Dat is gelijk de eerste ratio waar we naar kijken. Het glazuurrecept wordt onderverdeeld in drie groepen die ik al heb genoemd:
- Smeltmiddel (ca. 10 oxiden, soms base of RO/R2O genoemd)
- Stabilisator (Al2O3 = aluminiumxode, soms neutraal of R2O3 genoemd)
- Glasvormer (SiO2= kwarts, soms zuur of RO2 genoemd)
In de Segerformule worden de smeltmiddelen in totaal altijd naar één gerekend. De stabilisator (Al2O3) en de glasvormer (SiO2) is dus naar rato van de smeltmiddelen.

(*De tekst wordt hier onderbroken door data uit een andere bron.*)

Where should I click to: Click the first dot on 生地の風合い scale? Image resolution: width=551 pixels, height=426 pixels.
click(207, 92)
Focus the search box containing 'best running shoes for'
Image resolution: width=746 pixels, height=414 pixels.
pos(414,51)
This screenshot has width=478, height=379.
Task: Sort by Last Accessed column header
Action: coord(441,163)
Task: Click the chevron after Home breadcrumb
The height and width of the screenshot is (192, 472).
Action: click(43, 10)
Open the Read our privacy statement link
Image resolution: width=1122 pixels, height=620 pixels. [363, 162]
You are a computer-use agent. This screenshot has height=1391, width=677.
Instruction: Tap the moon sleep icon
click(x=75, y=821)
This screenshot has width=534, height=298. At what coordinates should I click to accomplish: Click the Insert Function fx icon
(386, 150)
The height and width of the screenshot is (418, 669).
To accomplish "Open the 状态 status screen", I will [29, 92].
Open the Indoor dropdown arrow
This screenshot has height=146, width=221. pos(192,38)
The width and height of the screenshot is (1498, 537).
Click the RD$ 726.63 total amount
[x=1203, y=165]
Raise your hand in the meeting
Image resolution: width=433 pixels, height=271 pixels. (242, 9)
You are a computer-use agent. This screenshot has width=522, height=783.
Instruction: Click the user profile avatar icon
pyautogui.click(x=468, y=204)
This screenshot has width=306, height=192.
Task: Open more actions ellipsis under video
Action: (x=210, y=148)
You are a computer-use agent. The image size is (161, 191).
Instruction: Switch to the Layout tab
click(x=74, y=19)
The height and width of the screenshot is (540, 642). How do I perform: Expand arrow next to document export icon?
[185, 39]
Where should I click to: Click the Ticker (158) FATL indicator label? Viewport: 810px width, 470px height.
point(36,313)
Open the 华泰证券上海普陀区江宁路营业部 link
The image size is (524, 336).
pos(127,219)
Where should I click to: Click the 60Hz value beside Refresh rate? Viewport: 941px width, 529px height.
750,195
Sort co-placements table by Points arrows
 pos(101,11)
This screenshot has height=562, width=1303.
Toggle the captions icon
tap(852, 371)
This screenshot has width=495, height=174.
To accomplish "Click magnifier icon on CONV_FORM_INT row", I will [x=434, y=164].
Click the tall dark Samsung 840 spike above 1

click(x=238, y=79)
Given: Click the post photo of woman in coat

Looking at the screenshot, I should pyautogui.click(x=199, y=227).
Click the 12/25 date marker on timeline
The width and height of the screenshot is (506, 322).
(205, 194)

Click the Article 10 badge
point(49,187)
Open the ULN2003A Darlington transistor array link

Als je de Segerformule hebt berekend (bijvoorbeeld via glazy.org) van een specifiek glazuur, is het eerste waar je naar kan kijken de hoeveelheid kwarts (SiO2) en aluminium (Al2O3) in het glazuur. Simpel gezegd, hoe meer SiO2 en Al2O3 in het glazuur, hoe hoger de stooktemperatuur van het glazuur zal zijn.
De Segerformule is een prachtige ratio, maar hoe moet je die vervolgens interpreteren?
Ratio SiO2 – Al2O3
In 1914 hebben Stull en Howatt *** een grafiek gemaakt die de hoeveelheid Al2O3 (verticale as) en SiO2 (horizontale as) op een grafiek plotte. Het gebied links boven “Unfused” en rechts onder “Devitrified” geven aan waar het glazuur in ieder geval niet zal gaan smelten. Dat geeft een goede indicatie hoe hoog (of laag) beide hoeveelheden moeten zijn.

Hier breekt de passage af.